Transcribe the records in full, keeping every character as it is.

*** Opening Data extracts ***

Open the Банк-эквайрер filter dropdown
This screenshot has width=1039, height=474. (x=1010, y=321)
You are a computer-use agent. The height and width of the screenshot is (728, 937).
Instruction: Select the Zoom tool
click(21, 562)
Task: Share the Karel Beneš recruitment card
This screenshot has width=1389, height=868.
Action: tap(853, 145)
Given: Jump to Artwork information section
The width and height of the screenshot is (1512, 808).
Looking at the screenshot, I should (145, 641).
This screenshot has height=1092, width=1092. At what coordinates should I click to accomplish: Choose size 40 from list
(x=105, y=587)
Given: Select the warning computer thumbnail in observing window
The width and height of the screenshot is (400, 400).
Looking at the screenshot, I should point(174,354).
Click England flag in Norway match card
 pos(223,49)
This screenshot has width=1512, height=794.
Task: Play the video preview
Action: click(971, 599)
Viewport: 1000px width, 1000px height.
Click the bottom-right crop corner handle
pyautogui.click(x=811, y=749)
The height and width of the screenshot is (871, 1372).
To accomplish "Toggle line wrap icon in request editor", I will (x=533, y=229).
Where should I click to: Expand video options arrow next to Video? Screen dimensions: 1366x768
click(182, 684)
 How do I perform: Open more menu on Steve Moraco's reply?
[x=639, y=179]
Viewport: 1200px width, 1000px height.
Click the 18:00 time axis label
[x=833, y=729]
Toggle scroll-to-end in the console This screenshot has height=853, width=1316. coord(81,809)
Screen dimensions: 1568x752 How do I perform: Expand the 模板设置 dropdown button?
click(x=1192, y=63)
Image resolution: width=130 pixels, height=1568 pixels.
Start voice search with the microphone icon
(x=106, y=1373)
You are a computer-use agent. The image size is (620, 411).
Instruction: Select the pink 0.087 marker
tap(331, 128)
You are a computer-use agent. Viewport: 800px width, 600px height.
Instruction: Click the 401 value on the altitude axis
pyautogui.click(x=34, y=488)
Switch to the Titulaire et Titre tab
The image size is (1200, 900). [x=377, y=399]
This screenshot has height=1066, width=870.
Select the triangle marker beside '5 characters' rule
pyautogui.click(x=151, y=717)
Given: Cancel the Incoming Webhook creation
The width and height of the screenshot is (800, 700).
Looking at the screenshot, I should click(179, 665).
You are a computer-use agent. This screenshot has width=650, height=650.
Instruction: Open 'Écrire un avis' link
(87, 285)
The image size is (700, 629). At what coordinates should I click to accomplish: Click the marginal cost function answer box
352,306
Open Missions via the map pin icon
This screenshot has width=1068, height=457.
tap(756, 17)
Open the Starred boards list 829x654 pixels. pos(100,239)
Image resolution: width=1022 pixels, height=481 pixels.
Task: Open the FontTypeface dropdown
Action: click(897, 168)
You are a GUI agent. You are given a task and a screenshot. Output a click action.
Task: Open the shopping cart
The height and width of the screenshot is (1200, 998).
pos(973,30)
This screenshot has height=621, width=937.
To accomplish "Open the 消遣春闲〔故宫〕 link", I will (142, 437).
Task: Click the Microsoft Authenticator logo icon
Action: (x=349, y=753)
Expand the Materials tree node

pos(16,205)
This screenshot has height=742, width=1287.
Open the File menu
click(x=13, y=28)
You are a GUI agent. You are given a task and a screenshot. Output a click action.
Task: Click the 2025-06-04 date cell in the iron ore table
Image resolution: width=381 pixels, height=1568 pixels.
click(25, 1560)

*** Closing Data extracts ***

Answer box:
Open the Банк-эквайрер filter dropdown
This screenshot has width=1039, height=474. (x=1010, y=321)
You are a computer-use agent. The height and width of the screenshot is (728, 937).
Instruction: Select the Zoom tool
click(21, 562)
Task: Share the Karel Beneš recruitment card
This screenshot has width=1389, height=868.
Action: tap(853, 145)
Given: Jump to Artwork information section
The width and height of the screenshot is (1512, 808).
Looking at the screenshot, I should (145, 641).
This screenshot has height=1092, width=1092. At what coordinates should I click to accomplish: Choose size 40 from list
(x=105, y=587)
Given: Select the warning computer thumbnail in observing window
The width and height of the screenshot is (400, 400).
Looking at the screenshot, I should point(174,354).
Click England flag in Norway match card
 pos(223,49)
This screenshot has width=1512, height=794.
Task: Play the video preview
Action: click(971, 599)
Viewport: 1000px width, 1000px height.
Click the bottom-right crop corner handle
pyautogui.click(x=811, y=749)
The height and width of the screenshot is (871, 1372).
To accomplish "Toggle line wrap icon in request editor", I will (x=533, y=229).
Where should I click to: Expand video options arrow next to Video? Screen dimensions: 1366x768
click(182, 684)
 How do I perform: Open more menu on Steve Moraco's reply?
[x=639, y=179]
Viewport: 1200px width, 1000px height.
Click the 18:00 time axis label
[x=833, y=729]
Toggle scroll-to-end in the console This screenshot has height=853, width=1316. coord(81,809)
Screen dimensions: 1568x752 How do I perform: Expand the 模板设置 dropdown button?
click(x=1192, y=63)
Image resolution: width=130 pixels, height=1568 pixels.
Start voice search with the microphone icon
(x=106, y=1373)
You are a computer-use agent. The image size is (620, 411).
Instruction: Select the pink 0.087 marker
tap(331, 128)
You are a computer-use agent. Viewport: 800px width, 600px height.
Instruction: Click the 401 value on the altitude axis
pyautogui.click(x=34, y=488)
Switch to the Titulaire et Titre tab
The image size is (1200, 900). [x=377, y=399]
This screenshot has height=1066, width=870.
Select the triangle marker beside '5 characters' rule
pyautogui.click(x=151, y=717)
Given: Cancel the Incoming Webhook creation
The width and height of the screenshot is (800, 700).
Looking at the screenshot, I should click(179, 665).
You are a computer-use agent. This screenshot has width=650, height=650.
Instruction: Open 'Écrire un avis' link
(87, 285)
The image size is (700, 629). At what coordinates should I click to accomplish: Click the marginal cost function answer box
352,306
Open Missions via the map pin icon
This screenshot has width=1068, height=457.
tap(756, 17)
Open the Starred boards list 829x654 pixels. pos(100,239)
Image resolution: width=1022 pixels, height=481 pixels.
Task: Open the FontTypeface dropdown
Action: click(897, 168)
You are a GUI agent. You are given a task and a screenshot. Output a click action.
Task: Open the shopping cart
The height and width of the screenshot is (1200, 998).
pos(973,30)
This screenshot has height=621, width=937.
To accomplish "Open the 消遣春闲〔故宫〕 link", I will (142, 437).
Task: Click the Microsoft Authenticator logo icon
Action: (x=349, y=753)
Expand the Materials tree node

pos(16,205)
This screenshot has height=742, width=1287.
Open the File menu
click(x=13, y=28)
You are a GUI agent. You are given a task and a screenshot. Output a click action.
Task: Click the 2025-06-04 date cell in the iron ore table
Image resolution: width=381 pixels, height=1568 pixels.
click(25, 1560)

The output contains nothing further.